Ad could not be loaded.

Giorgio Armani

Al Silos prolungano Emotions of the Athletic Body. E noi ne abbiamo parlato con il Re

Geschrieben von Emilio Cozzi il 28 November 2016
Aggiornato il 23 Januar 2017

Courtesy of Giorgio Armani

Su Giorgio Armani sono state scritte enciclopedie.

Da profani a profani, diciamo che la sua filosofia si può riassumere così: il vestito deve incorniciare l’Uomo – maiuscola voluta – non sostituirlo. Mentre marchi internazionali hanno lentamente trasformato le sfilate in un circo in cui conta più stupire che vestire, re Giorgio ha scelto di mantenere profilo basso e linee essenziali. A lusso e bellezza non serve gridare per essere notati, anzi: il più delle volte nascondere è un gesto elegante. Meglio, è IL gesto elegante. Come gli aristocratici del 1900, che occultavano le loro ville dietro siepi e alberi.

DETTAGLI DEL COMPITO: Per favore, riporta parola per parola dall'articolo su Giorgio Armani tutto ciò che va da "Da profani a" giù fino a "siepi e alberi.". Il materiale proviene da un'altra fonte.

DATI FORNITI:
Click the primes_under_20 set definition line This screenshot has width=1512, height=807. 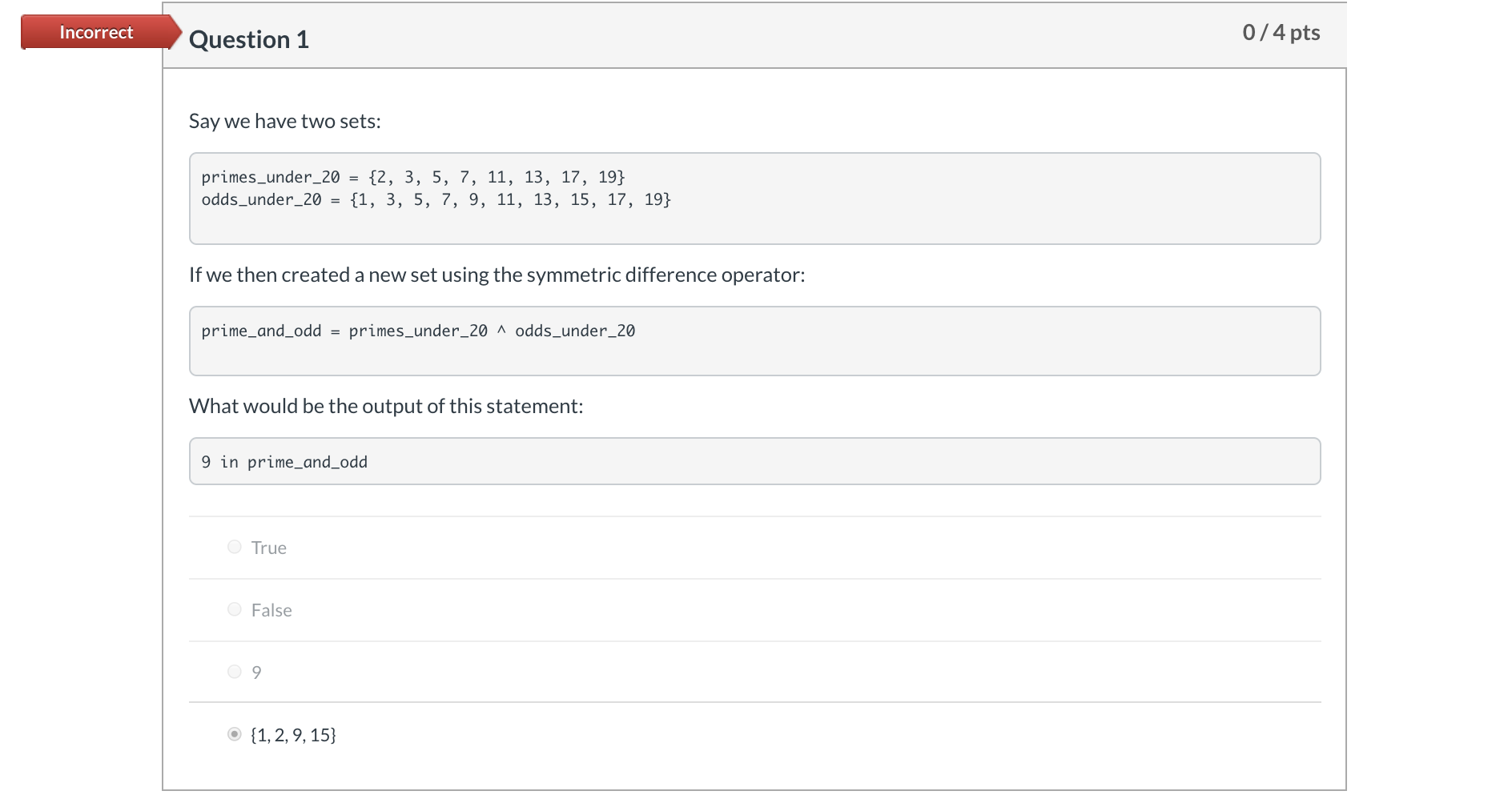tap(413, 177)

---

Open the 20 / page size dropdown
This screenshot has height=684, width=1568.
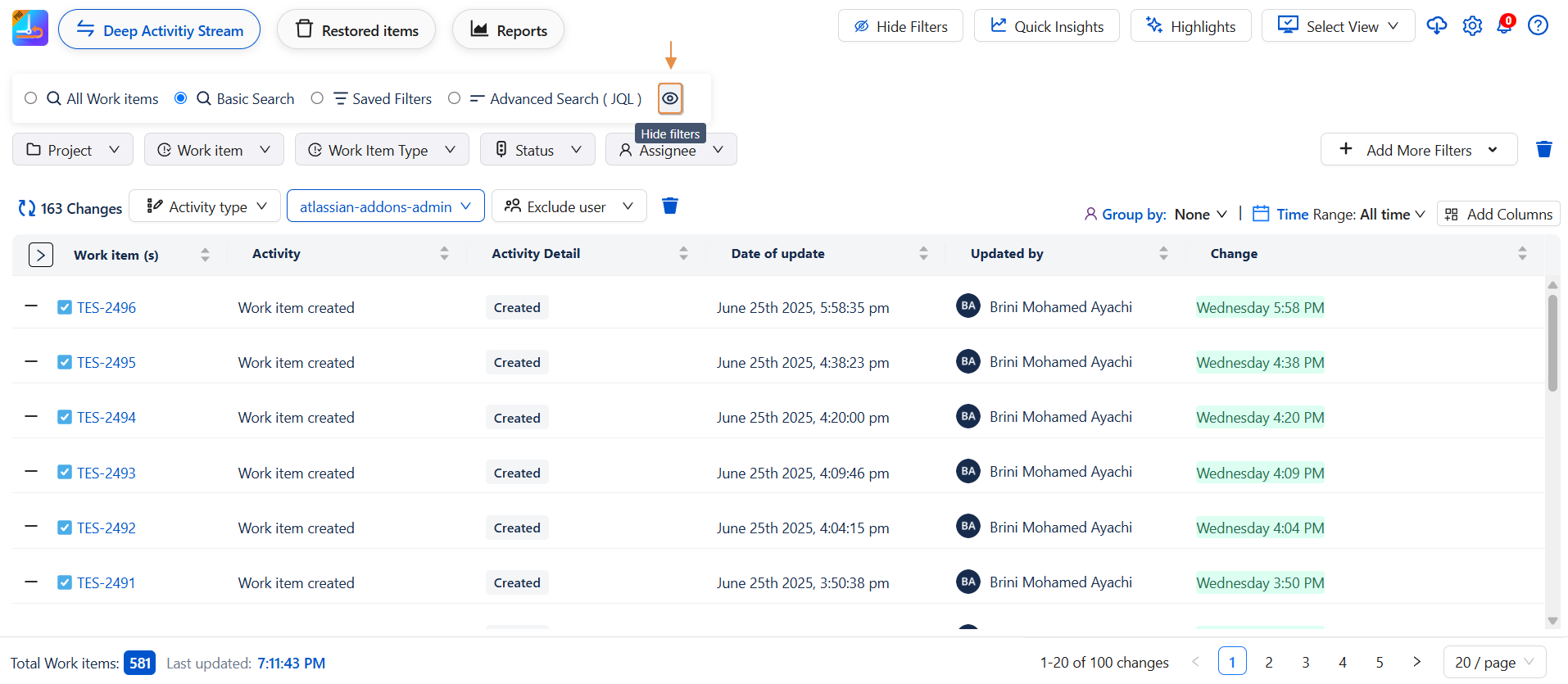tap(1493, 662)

COMPITO SVOLTO:
Da profani a profani, diciamo che la sua filosofia si può riassumere così: il vestito deve incorniciare l’Uomo – maiuscola voluta – non sostituirlo. Mentre marchi internazionali hanno lentamente trasformato le sfilate in un circo in cui conta più stupire che vestire, re Giorgio ha scelto di mantenere profilo basso e linee essenziali. A lusso e bellezza non serve gridare per essere notati, anzi: il più delle volte nascondere è un gesto elegante. Meglio, è IL gesto elegante. Come gli aristocratici del 1900, che occultavano le loro ville dietro siepi e alberi.